大東亜戦争とインド 元陸軍大尉 梅田実

 三、大東亜戦争とインド 元陸軍大尉 梅田実
 スバス・チャンドラ・ボース九十歳の誕生日一月二十三日を記念して、第六回インターナショナル・ネタジ・セミナーがカルカッタで開かれ、印度留学生の教官としての立場から招待を受けた。実は一九八一年と八二年にも招待を受けたことがあるが、結局いけなかったので三度目の正直で、仕事もやめて暇になったこともあり、最後のチャンスと思い切って参加することに決心した。昨年八月十八日、チャンドラ・ボース・アカデミーが、ボースの命日に行った蓮光寺の法要に参加し、この世紀の革命児の英雄的な生涯に接したが、四十年も経っても遺骨が日本の片隅に僅かな人々によって祭られるばかりで、本国での顕彰もままならぬ現況に同情と悲憤を覚えたこともあり、少しでもお手伝いできればとの気持ちもあった。幸い海外旅行友の会のご協力により諸事万端手配を受け、一月二十一日出発。シンガポール航空SQ07便で壮途についた。

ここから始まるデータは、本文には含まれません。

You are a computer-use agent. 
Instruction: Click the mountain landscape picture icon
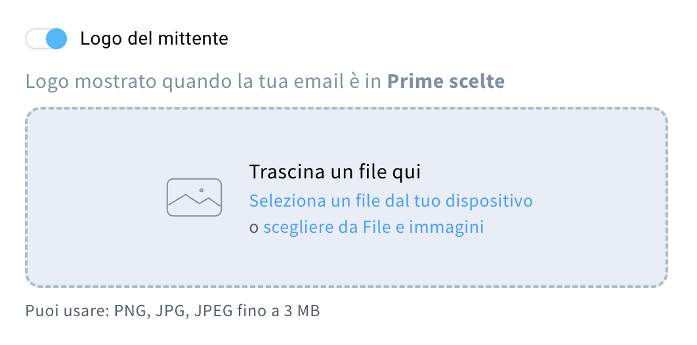194,197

 生来の不精者、不勉強で特に語学力、会話力不足は、前二回の海外旅行で骨身に染みていたところだが、行けば教え子もいることだしと、その協力を当てにした図々しさで押し切り、真冬のインドへのイメージのまま、防寒上衣も見送りの女房に持たせて返し、背水の陣を布く。途中シンガポールで若干の手違いがあり、インド着は二十二日の十四時頃になった。空港には主催者のボース博士直々の出迎えを受け、VIP扱いで税関もフリーパス、誠に順調な滑り出しであった。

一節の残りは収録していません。